『魔法少女まどか☆マギカ』は、一度最後まで見てから最初に戻ると印象が変わる作品だ。
初見では意味が分からなかったセリフや演出が、結末を知った状態だと違う意味に見えてくる。
ここでは、そうした部分について考えてみたい。
ほむらの言動
序盤のほむらは、まどかに対してかなり冷たい。
しかし結末を知った後だと、その態度が単なる敵意ではないことが分かる。
むしろ、何度も失敗してきたからこそ、まどかに魔法少女になってほしくないという必死さが見えてくる。
キュゥべえの態度
初見では、キュゥべえは「魔法少女を助けてくれる存在」にも見える。
しかし後から見ると、彼の言葉にはかなり計算された部分があることが分かる。
視聴者に対しても情報を少しずつ提示しているため、序盤の印象と終盤の印象が大きく変化する。
マミの言葉
マミは魔法少女について説明する立場にいる。
しかし、彼女自身も魔法少女の世界のすべてを理解しているわけではない。
だからこそ、彼女の説明を聞いているまどかたちと同じように、視聴者も「魔法少女とはこういうものなのだ」と受け取ってしまう。

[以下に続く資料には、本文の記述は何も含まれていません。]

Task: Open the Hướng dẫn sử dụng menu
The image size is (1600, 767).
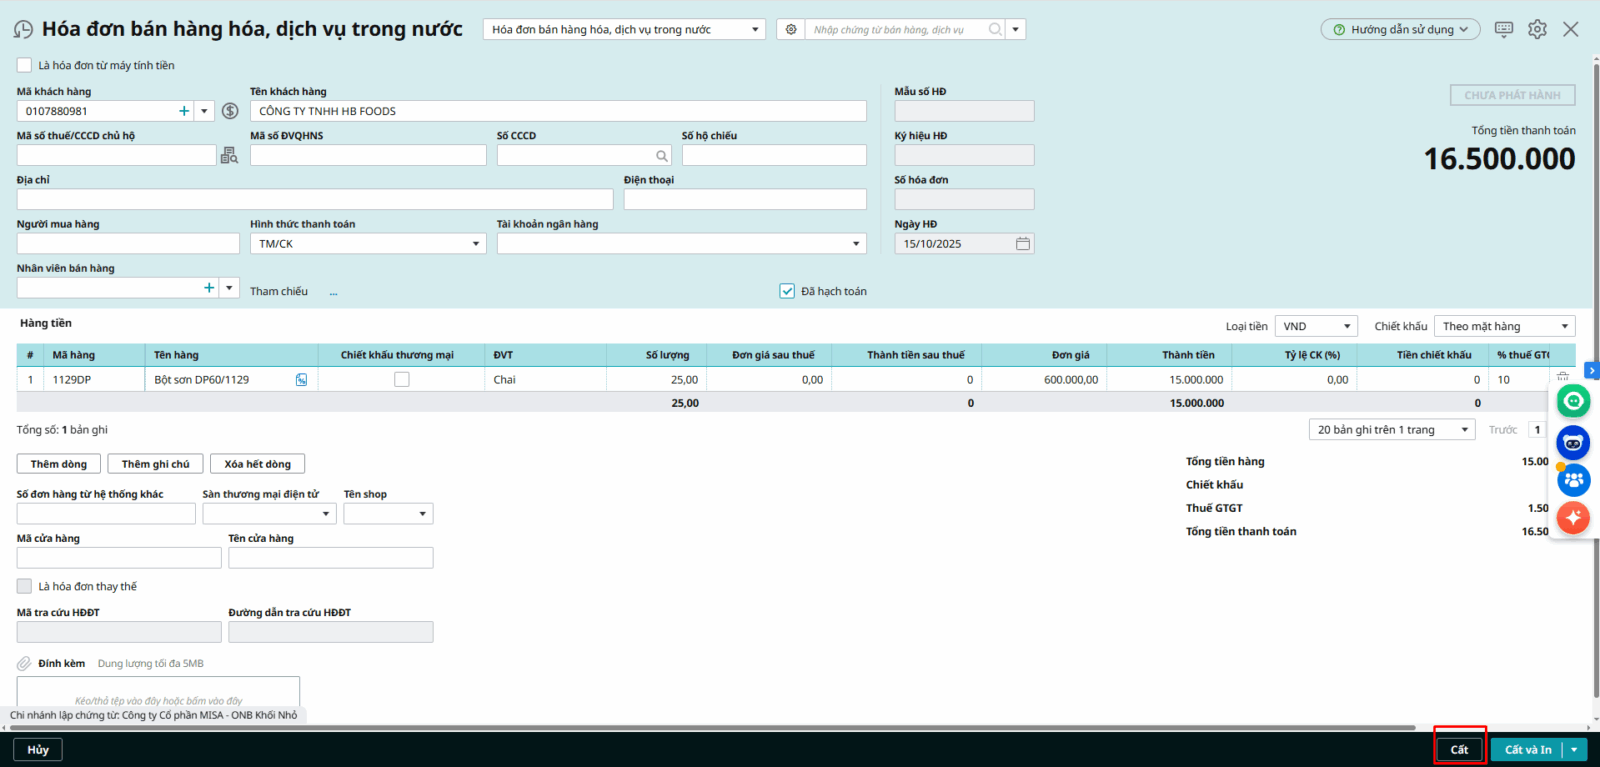Action: (1400, 30)
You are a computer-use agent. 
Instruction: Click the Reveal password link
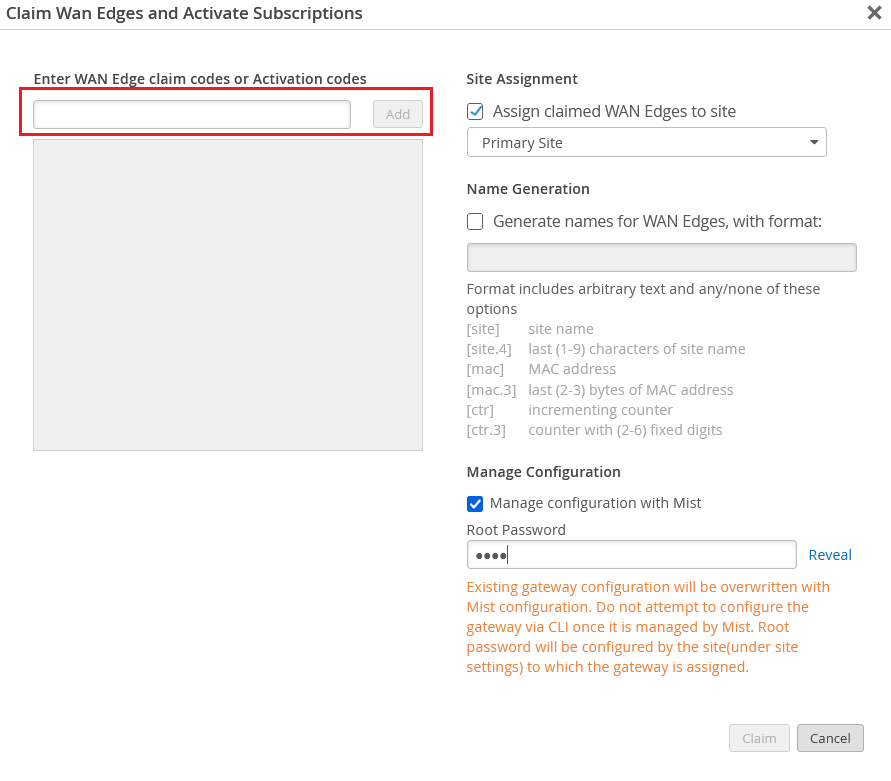[830, 555]
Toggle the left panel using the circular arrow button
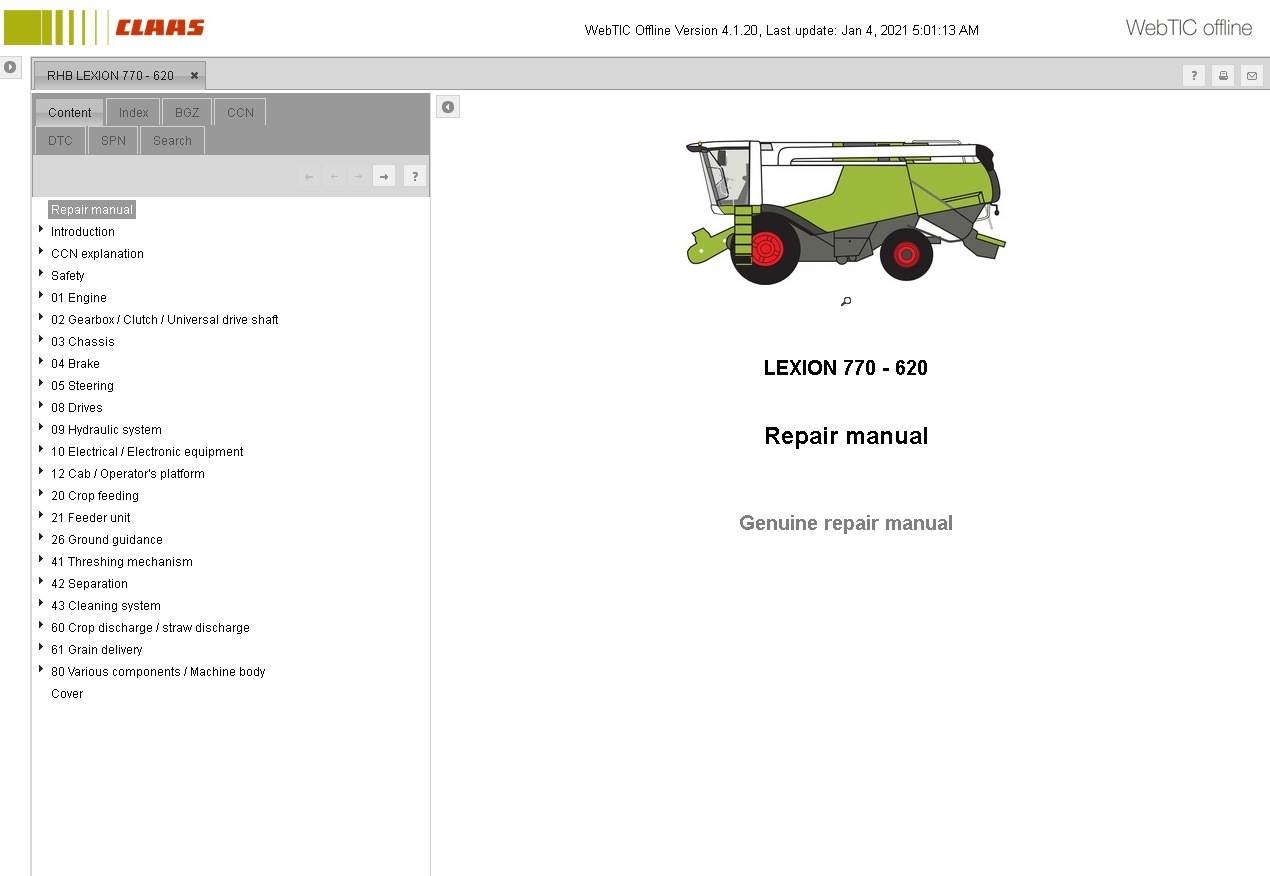The height and width of the screenshot is (876, 1270). click(x=10, y=67)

その後に真実が明らかになることで、それまでの説明まで違って見える。
まとめ
『まどマギ』の伏線や演出の面白さは、「実はここに伏線がありました」というだけではない。
一度目と二度目で、同じ場面の意味が変わることにある。
結末を知った後だからこそ見えるキャラクターの感情がある。
だからこそ、何度も見返したくなる作品なのだと思う。